#### [ZIEL DER ÜBUNG]
Worauf verlässt sich Clemens Schmale laut dem Textauszug über seinen Handelsstil beim Timing?

Clemens Schmale hat seinen persönlichen Handelsstil seit den 1990er Jahren an der Börse entwickelt.

Dieser gründet auf zwei Säulen: ein anderer Analyseansatz und andere Basiswerte. Mit anders ist vor allem die Kombination aus Global Makro, fundamentaler Analyse und Chartanalyse sowie Zukunftstrends gemeint. Während Fundamentaldaten und Makrotrends bestimmen, was konkret gehandelt wird, verlässt sich Schmale beim Timing auf die Chartanalyse. Er handelt alle Anlageklassen, wobei er sich größtenteils auf Werte konzentriert, die nicht „Mainstream“ sind. Diese Märkte sind weniger effizient als andere und ermöglichen so hohes Renditepotenzial. Sie sind damit allerdings auch spekulativer als hochliquide Märkte. Die Haltedauer einzelner Positionen variiert nach Anlageklasse, beträgt jedoch meist mehrere Tage, oft auch Wochen oder Monate.

Rohstoffe, Währungen und Volatilität handelt er aktiv, in Aktien und Anleihen investiert er eher langfristig. Die Basiswerte werden direkt – auch über Futures – oder über CFDs gehandelt, in Ausnahmefällen über Optionen und Zertifikate.

#### [AUSGANGSDATEN]
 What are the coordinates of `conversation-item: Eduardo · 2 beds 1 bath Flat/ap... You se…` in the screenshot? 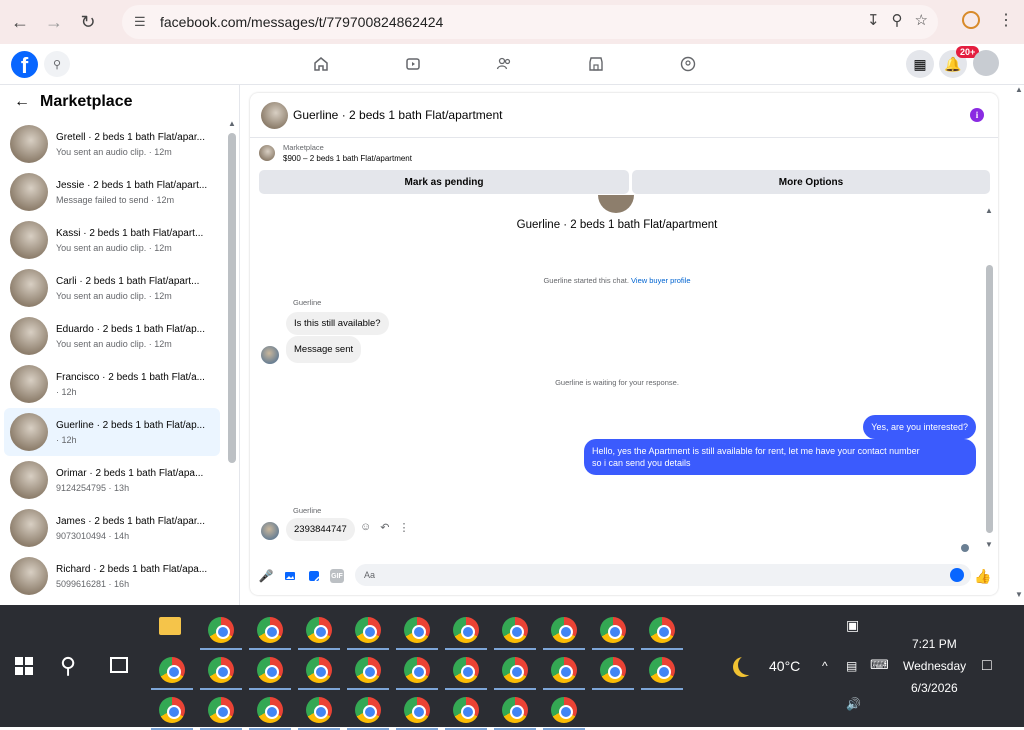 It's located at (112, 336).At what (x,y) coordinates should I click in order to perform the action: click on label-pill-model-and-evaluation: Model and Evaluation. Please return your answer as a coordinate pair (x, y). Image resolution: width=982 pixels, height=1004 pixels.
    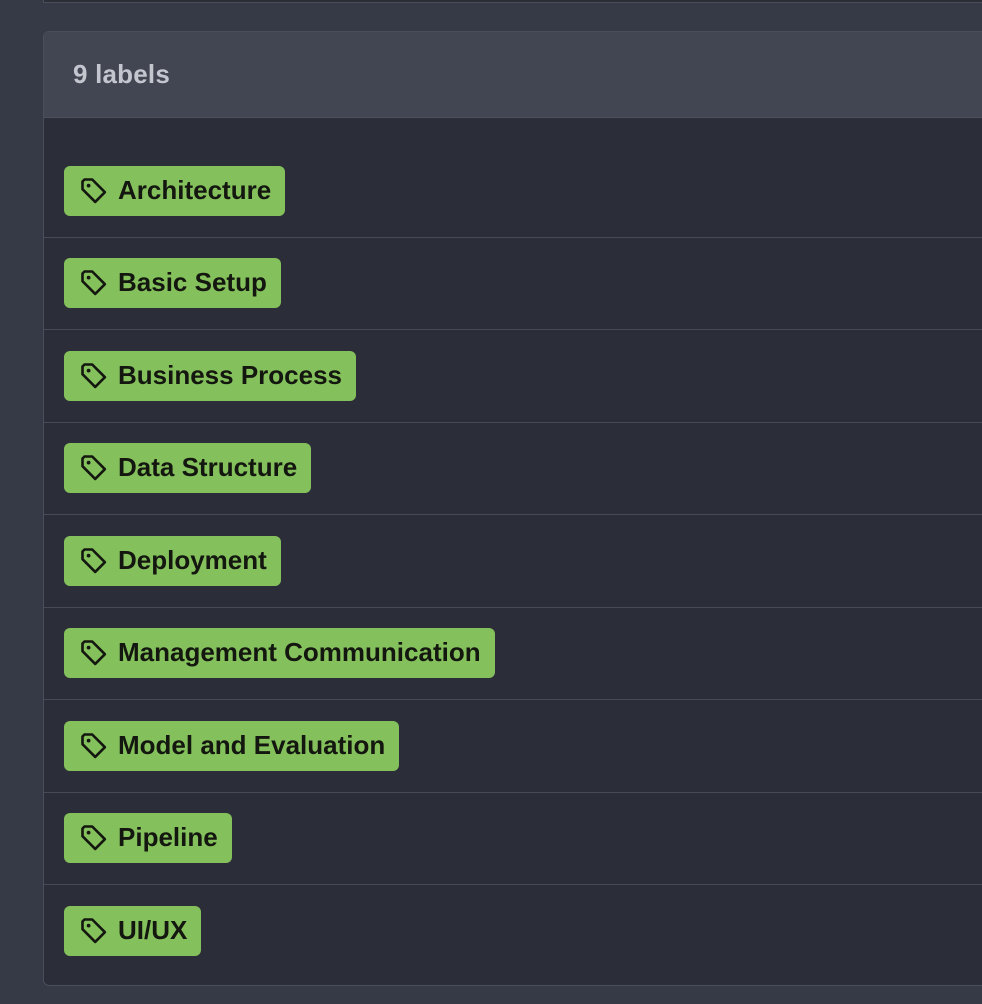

#### [LÖSUNG]
Auf die Chartanalyse.